Friday, February 6, 2009

Velcro Words

I have just coined this term, if anyone else has already coined it too bad. Mine.
[ It occurs to me I'm going to get legal hate from the Velcro people.
Oh like they're going to notice. I wish. Anyway "Hook-and-Loop fastening Words" has no panache.]
Etymology: derives from "velcro tune, " another term I like to think of as mine, those little melodies that once lodged in the brain become a form of torture.
Its a small world after all, its a small world after all...
You're welcome.
Velcro words are, however, largely benign, and the associations are pleasant if distracting. They are words that stick to the brain. Little cockleburrs attracted to our mental fluff, our grey matter (so much less icky to think of it as fur)
xanthium strumarium

The generation of Velcro Words is user specific. They are attracted to whatever makes you tick: hobby, vocation, belief system, anything. If you're a word person it can be any savory word, snood, archipelago, mortician, rampart, imperative. For me its usually costume related: textiles, sewing tools and methods, archaic garments, accessories, fastenings...
No wonder I chose "velcro." A reflexive Velcro Word!

Photo from Wikipedia. Caption reads: The hairshirt of St. Joseph of Leonessa (d. 1612) in the Church of Giuseppe in Leonessa, Italy.
aka cilice [SILL-iss], hair-cloth, sackcloth....! So that's what sackcloth is.

So the word that prompted this musing was "hairshirt." [Thank you, Word Mechanic] I first encountered this word, I don't know, junior high? I ran to the dictionary. I was that kind of kid. A word nerd. Dictionaries, encyclopedias, smart people, the Bible -- these are all we had before Google and Wikipedia. For those who are not word nerds, religious fanatics, or seminary students, a hairshirt is a purposely uncomfortable garment worn in penitence for real or imagined sins. Popular in the Old Testament, and the Middle Ages, when guilt was an international sport. The Hebrews wore them publicly as part of the mourning ritual [the sackcloth and ashes thing]. In the Middle Ages you were supposed to wear them secretly, under your clothes and armor and whatnot, but I'm betting that penitents engaged in hairshirt oneupmanship.
Enough about that. Back to the velcro. Velcro Words become enmeshed because they excite the imagination and stimulate a cascade of questions. Little bolts of electricity go darting off to other word files. Smoke rises from your brain.
Mine went something like this:
Hairshirt...was it kind of like burlap? what kind of hair? human or animal? camel hair? [I preferred to think human.
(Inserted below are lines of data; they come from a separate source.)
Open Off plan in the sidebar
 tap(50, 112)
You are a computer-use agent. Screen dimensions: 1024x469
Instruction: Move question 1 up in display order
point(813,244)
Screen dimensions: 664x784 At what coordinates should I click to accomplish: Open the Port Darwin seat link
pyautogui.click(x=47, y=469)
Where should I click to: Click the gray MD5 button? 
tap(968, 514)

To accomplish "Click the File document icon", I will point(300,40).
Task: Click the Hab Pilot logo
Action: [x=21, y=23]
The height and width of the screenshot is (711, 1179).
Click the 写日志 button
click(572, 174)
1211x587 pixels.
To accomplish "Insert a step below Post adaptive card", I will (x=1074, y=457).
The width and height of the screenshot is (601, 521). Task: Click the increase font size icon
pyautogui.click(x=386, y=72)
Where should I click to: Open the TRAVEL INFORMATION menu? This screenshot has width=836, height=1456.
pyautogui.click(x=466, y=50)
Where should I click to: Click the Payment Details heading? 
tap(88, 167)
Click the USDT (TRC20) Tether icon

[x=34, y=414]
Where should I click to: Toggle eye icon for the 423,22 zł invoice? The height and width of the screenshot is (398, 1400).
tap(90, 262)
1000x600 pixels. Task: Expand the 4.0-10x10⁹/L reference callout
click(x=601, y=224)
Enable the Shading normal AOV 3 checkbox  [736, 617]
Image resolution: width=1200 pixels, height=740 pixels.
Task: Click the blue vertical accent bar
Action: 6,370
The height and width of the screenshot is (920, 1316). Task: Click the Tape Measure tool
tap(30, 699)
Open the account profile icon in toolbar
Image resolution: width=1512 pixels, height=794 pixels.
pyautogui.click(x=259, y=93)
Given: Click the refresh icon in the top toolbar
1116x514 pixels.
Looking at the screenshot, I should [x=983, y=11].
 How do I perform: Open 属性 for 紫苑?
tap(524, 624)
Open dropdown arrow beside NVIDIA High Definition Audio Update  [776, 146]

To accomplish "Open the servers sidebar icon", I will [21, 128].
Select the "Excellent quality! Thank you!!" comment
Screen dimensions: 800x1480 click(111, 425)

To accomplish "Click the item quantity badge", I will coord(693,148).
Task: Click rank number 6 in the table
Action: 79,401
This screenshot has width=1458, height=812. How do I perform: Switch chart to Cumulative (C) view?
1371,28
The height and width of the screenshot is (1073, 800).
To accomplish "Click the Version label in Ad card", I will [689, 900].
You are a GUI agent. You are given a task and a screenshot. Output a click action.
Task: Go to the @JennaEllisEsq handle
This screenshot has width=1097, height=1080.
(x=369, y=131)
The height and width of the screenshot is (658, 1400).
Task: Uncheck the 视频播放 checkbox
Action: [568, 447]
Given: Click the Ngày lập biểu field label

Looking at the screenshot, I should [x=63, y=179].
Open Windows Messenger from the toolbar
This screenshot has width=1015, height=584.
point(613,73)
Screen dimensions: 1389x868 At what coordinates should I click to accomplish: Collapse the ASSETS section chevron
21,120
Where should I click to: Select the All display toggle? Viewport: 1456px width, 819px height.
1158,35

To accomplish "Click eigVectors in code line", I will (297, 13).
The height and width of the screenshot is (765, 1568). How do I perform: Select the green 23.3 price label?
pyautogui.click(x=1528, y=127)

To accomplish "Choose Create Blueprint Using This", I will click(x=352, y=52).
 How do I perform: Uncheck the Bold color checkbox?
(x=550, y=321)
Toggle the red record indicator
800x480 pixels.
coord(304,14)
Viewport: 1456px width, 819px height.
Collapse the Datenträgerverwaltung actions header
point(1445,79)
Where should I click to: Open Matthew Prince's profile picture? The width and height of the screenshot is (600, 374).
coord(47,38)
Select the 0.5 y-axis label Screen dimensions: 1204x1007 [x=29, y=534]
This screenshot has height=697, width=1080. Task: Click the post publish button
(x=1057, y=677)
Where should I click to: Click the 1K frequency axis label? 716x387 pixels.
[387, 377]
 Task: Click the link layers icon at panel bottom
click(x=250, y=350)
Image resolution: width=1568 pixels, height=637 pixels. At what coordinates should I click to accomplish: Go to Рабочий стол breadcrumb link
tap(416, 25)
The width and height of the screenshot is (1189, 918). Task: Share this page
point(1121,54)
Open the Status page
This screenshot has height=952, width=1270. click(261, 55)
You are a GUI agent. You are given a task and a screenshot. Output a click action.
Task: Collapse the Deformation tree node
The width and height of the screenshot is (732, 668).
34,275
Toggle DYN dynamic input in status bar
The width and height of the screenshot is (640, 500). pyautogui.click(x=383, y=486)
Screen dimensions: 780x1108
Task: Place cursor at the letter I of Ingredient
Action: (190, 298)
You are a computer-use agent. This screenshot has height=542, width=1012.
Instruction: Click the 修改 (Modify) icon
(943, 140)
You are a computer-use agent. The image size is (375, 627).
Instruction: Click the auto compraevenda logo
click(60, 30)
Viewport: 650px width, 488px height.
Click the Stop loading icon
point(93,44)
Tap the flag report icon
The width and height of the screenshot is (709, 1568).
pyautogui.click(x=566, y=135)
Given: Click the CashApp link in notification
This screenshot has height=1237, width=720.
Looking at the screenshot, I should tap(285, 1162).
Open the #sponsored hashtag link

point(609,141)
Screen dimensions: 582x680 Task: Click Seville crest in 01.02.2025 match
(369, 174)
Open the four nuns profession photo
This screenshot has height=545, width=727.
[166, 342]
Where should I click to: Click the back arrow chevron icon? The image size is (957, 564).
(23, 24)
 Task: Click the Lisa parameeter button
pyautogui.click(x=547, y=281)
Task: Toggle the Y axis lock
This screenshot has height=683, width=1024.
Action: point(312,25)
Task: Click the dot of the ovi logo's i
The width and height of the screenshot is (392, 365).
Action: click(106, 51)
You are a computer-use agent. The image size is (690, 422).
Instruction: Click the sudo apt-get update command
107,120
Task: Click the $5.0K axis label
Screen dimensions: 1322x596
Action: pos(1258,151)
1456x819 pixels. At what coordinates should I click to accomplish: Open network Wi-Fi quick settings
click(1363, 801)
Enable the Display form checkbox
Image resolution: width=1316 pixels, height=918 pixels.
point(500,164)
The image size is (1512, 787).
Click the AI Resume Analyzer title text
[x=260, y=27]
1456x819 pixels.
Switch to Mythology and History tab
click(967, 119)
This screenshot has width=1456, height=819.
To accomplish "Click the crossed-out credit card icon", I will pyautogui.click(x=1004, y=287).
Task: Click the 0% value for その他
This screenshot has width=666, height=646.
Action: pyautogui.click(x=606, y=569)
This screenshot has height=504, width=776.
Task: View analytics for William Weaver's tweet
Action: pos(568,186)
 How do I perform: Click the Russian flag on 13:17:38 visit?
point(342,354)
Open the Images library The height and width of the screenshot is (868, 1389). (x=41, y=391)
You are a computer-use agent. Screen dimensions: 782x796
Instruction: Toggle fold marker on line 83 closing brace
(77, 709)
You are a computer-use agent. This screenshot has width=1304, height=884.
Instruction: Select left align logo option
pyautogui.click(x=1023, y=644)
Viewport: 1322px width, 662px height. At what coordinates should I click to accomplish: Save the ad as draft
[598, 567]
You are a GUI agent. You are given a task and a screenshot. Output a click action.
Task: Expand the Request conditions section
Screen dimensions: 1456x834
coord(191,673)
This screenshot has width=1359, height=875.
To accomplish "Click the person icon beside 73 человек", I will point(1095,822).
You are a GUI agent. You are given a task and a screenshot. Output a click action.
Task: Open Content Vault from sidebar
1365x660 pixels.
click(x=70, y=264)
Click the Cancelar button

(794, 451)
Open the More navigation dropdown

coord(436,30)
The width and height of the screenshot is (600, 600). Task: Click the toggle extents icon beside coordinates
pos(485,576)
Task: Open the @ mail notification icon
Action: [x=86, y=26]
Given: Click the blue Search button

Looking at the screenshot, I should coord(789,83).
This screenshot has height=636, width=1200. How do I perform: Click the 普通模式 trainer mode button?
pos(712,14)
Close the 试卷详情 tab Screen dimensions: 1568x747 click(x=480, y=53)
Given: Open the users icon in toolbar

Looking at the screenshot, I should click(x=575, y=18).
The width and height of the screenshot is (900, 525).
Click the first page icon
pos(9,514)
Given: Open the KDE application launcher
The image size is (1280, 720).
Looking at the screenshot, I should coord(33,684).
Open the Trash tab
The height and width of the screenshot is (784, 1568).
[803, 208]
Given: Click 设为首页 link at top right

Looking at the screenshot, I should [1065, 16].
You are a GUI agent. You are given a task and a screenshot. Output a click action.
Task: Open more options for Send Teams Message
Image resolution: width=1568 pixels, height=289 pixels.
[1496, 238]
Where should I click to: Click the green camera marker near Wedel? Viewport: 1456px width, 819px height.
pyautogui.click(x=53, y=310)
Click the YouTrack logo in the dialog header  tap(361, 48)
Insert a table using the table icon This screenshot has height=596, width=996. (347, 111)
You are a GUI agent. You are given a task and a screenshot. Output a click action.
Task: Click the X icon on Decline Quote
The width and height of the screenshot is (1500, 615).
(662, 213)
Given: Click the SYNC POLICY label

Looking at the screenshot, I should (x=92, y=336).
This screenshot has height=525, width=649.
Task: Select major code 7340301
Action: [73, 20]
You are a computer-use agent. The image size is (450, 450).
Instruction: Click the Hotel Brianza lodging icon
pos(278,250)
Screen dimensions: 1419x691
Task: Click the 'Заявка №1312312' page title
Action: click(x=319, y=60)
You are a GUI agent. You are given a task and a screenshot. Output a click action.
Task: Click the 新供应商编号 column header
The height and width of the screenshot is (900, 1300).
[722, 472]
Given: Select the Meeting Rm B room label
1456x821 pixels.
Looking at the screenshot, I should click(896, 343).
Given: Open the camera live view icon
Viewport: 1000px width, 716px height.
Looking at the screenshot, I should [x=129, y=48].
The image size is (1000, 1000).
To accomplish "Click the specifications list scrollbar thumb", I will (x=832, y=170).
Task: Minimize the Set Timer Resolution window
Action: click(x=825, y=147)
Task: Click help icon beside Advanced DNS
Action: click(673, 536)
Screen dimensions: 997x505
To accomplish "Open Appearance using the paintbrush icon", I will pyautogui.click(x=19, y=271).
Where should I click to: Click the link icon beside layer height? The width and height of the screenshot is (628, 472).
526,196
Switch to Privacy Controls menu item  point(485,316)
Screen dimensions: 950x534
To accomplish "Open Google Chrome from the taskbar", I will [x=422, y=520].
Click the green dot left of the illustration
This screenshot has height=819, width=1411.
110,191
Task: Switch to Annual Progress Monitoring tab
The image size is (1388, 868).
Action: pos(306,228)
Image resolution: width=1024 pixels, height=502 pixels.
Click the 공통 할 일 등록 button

As it turns out, I was wrong. Usually goat hair] whose hair? did it have to be your own, or a family member's? did people sell their hair to hairshirt makers? [bzzzzt bloodbank spermbank ] did one donate it to the cause ? is that what they did with novitiates' hair when it was cut off?[bzzzzt A Nun's Story audrey hepburn romanholidaygregorypeck tokillamockingbird ...] RESET
who made hairshirts? did you have to make your own? did someone make a living selling them, and did they sell other penitiential gear? [bzzt cat-o-nine-tails, thorny crown] was the shirt woven or knitted? how thick was the yarn? how was it spun? [bzzzt drop spindle, dreidel, lap loom, pot holder] was it dyed, or was that considered frivolous? maybe they dyed it with blood? did they come in sizes? were the sizes deliberately mislabeled to maximize discomfort? did you wear it bathing, not that there was much bathing going on...did one forswear bathing to keep the shirt dry, or use hot water to make it shrink and embed itself...let's not go there/RESET wait, did anyone die from a hairshirt, like an infection or something?
I should note at this point that I'm not Catholic. Why I knew things like all that when I was 11, I have no idea. I used words like forswear in conversation. I did not get asked out a lot. A word nerd is above all else a nerd.
One of the joys of velcro words and the questions they raise is that the questions are often subliminal. Years later, one reads or sees something and BLAM you think "So that's what that was referring to..." [Note: "sackcloth" above was a BLAM].
The Him refers to these as "lightbulb moments" and did so long before Oprah sullied it with self-improvement (go wear a hairshirt and leave our words alone!). His favorite involved a Monty Python bit, "...are all your pets named Eric? ...Kamal Ataturk had an entire menagerie named Abdul..." which produced a BLAM decades later when he read an article in National Geographic that biographied Kemal Ataturk.
Yes I just used biography as a verb. Horrible but oh so satisfying. I will get hate mail for that. GOD I love English.
In closing, this is not a cockleburr [source]:
I thought it was an animal, perhaps related to this. And I was scared.